------ Data listing

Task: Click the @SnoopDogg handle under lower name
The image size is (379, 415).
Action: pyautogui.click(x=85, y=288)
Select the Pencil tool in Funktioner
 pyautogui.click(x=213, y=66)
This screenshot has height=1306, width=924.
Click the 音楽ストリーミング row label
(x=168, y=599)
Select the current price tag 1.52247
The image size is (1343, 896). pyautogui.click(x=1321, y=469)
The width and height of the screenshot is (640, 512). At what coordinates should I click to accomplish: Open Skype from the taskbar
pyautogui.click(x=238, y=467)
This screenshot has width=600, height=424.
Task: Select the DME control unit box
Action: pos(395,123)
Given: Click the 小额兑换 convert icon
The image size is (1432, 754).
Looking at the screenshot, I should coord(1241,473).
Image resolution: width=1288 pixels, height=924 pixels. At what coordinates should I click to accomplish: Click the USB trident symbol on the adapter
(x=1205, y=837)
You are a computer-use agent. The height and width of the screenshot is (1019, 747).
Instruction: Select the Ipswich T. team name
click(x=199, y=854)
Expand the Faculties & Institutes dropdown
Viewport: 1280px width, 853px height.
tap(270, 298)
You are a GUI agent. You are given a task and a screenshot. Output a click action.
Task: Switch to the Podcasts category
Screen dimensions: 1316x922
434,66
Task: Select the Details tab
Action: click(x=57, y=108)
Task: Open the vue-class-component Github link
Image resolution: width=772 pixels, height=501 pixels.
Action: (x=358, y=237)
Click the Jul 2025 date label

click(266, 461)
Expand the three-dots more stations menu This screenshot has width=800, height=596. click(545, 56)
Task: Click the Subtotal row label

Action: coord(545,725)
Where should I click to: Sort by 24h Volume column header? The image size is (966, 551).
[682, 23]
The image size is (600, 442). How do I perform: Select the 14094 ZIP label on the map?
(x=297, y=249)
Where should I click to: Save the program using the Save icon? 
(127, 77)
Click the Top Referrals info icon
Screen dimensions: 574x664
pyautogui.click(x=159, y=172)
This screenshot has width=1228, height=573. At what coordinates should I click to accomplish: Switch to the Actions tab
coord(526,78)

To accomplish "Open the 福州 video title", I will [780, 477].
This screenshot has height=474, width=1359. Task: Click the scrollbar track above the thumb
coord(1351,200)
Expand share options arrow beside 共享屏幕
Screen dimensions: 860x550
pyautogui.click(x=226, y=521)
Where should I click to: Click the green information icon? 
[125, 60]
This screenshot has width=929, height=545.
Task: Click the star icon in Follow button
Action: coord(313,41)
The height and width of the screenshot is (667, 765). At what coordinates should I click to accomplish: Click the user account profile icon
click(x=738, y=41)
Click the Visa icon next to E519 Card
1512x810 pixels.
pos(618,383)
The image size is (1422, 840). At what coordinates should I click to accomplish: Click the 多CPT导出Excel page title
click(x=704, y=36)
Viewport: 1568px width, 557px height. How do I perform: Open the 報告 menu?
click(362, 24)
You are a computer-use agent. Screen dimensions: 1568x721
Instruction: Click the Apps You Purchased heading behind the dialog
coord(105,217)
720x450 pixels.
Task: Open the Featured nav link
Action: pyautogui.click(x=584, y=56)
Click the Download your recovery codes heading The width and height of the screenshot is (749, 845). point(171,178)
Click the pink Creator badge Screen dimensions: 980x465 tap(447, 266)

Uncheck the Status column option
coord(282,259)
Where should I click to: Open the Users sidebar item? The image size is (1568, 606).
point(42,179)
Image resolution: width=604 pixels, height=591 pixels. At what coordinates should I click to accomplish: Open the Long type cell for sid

------------

## Exercise details
Give the listing again exactly as it appears.

## Completed task
Task: Click the @SnoopDogg handle under lower name
The image size is (379, 415).
Action: pyautogui.click(x=85, y=288)
Select the Pencil tool in Funktioner
 pyautogui.click(x=213, y=66)
This screenshot has height=1306, width=924.
Click the 音楽ストリーミング row label
(x=168, y=599)
Select the current price tag 1.52247
The image size is (1343, 896). pyautogui.click(x=1321, y=469)
The width and height of the screenshot is (640, 512). At what coordinates should I click to accomplish: Open Skype from the taskbar
pyautogui.click(x=238, y=467)
This screenshot has width=600, height=424.
Task: Select the DME control unit box
Action: pos(395,123)
Given: Click the 小额兑换 convert icon
The image size is (1432, 754).
Looking at the screenshot, I should coord(1241,473).
Image resolution: width=1288 pixels, height=924 pixels. At what coordinates should I click to accomplish: Click the USB trident symbol on the adapter
(x=1205, y=837)
You are a computer-use agent. The height and width of the screenshot is (1019, 747).
Instruction: Select the Ipswich T. team name
click(x=199, y=854)
Expand the Faculties & Institutes dropdown
Viewport: 1280px width, 853px height.
tap(270, 298)
You are a GUI agent. You are given a task and a screenshot. Output a click action.
Task: Switch to the Podcasts category
Screen dimensions: 1316x922
434,66
Task: Select the Details tab
Action: click(x=57, y=108)
Task: Open the vue-class-component Github link
Image resolution: width=772 pixels, height=501 pixels.
Action: (x=358, y=237)
Click the Jul 2025 date label

click(266, 461)
Expand the three-dots more stations menu This screenshot has width=800, height=596. click(545, 56)
Task: Click the Subtotal row label

Action: coord(545,725)
Where should I click to: Sort by 24h Volume column header? The image size is (966, 551).
[682, 23]
The image size is (600, 442). How do I perform: Select the 14094 ZIP label on the map?
(x=297, y=249)
Where should I click to: Save the program using the Save icon? 
(127, 77)
Click the Top Referrals info icon
Screen dimensions: 574x664
pyautogui.click(x=159, y=172)
This screenshot has width=1228, height=573. At what coordinates should I click to accomplish: Switch to the Actions tab
coord(526,78)

To accomplish "Open the 福州 video title", I will [780, 477].
This screenshot has height=474, width=1359. Task: Click the scrollbar track above the thumb
coord(1351,200)
Expand share options arrow beside 共享屏幕
Screen dimensions: 860x550
pyautogui.click(x=226, y=521)
Where should I click to: Click the green information icon? 
[125, 60]
This screenshot has width=929, height=545.
Task: Click the star icon in Follow button
Action: coord(313,41)
The height and width of the screenshot is (667, 765). At what coordinates should I click to accomplish: Click the user account profile icon
click(x=738, y=41)
Click the Visa icon next to E519 Card
1512x810 pixels.
pos(618,383)
The image size is (1422, 840). At what coordinates should I click to accomplish: Click the 多CPT导出Excel page title
click(x=704, y=36)
Viewport: 1568px width, 557px height. How do I perform: Open the 報告 menu?
click(362, 24)
You are a computer-use agent. Screen dimensions: 1568x721
Instruction: Click the Apps You Purchased heading behind the dialog
coord(105,217)
720x450 pixels.
Task: Open the Featured nav link
Action: pyautogui.click(x=584, y=56)
Click the Download your recovery codes heading The width and height of the screenshot is (749, 845). point(171,178)
Click the pink Creator badge Screen dimensions: 980x465 tap(447, 266)

Uncheck the Status column option
coord(282,259)
Where should I click to: Open the Users sidebar item? The image size is (1568, 606).
point(42,179)
Image resolution: width=604 pixels, height=591 pixels. At what coordinates should I click to accomplish: Open the Long type cell for sid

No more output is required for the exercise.